実証を担当するUCC上島珈琲の半澤拓チームマネージャーは「店舗での実証実験によってこれまで実験室では見られなかったようなデータがとれることに期待している。ばい煎のしかたなどがどのような影響を与えるか分析し、製品開発にもいかしていきたい」と話していました。
先進的技術の実証 海外でも
中国南部の※深センでは、当局が自動車メーカーなどに道路の一部を使って自動運転の車の走行テストを認める仕組みを整備し、関連企業が集積する背景となりました。(※深センのセンは土ヘンに川)
また、2020年には中国のほかの都市に先駆けて電子的な法定通貨「デジタル人民元」を配って支払いに使う実証実験も行われました。
アメリカでは、ジョージア州のピーチツリー・コーナーズ市が、次世代自動車やスマートシティ関連の技術開発に向けた実証実験エリアを運営し、関連企業が参加しています。
ー 「Woven City」との違いは?
これらの例は自治体や当局が主導していますが、「Woven City」は企業が主導して都市を建設したという点で大きく異なります。
トヨタとしては、私有地の中に都市を整備して迅速に実証を進めるとともに、ほかの業種の企業にも参加を呼びかけることで、新たな製品やサービスの開発につなげようとしています。
約300人が入居しデータ収集へ
この実証都市、第1期では、参加企業の関係者や家族らおよそ300人が順次入居し、承諾を得た上で、必要なデータを収集するということです。
トヨタは、電動化や知能化など自動車業界を取り巻く環境が変化するなか、ほかの業種の企業にも参加を呼びかけ、新たな製品やサービスの開発の場にするねらいで、どのような成果につながるかが今後の焦点です。
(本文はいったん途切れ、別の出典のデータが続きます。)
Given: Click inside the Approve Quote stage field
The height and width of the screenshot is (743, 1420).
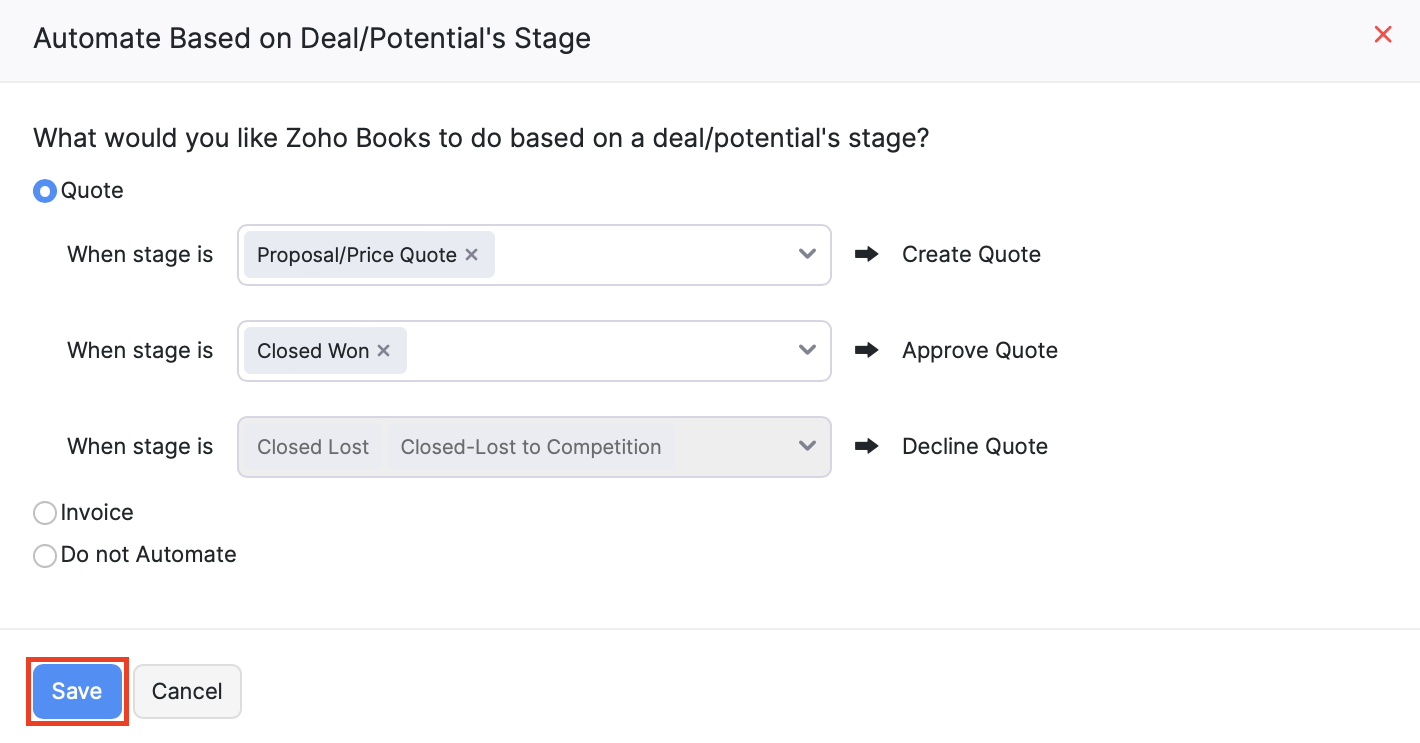Looking at the screenshot, I should coord(600,351).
実証都市運営会社のCEO「インフラも一体で技術開発を」
トヨタ自動車の子会社で実証都市を運営するウーブン・バイ・トヨタの隈部肇CEO
「自動車などモビリティーだけでなく、インフラも一体で技術開発を行うことで、安心・安全を実現できないかと考えている。必ずしも自動車の量産やトヨタのルールに収まらず、移動の未来を切りひらいていく。皆様にどのように幸せを提供できるか正解がわからない中、一人一人が考えさまざまなプロダクトの開発に取り組んでいきたい」
また、実証開始にあわせてトヨタ自動車の豊田章男会長もあいさつし、「ここは街というより未来のためのテストコースです。起こしていくのはかけ算です。かけ算は1社だけだと成り立ちません。最低でも2社必要なんです。笑顔で『Woven City』のスタートを宣言したいと思います」と述べていました。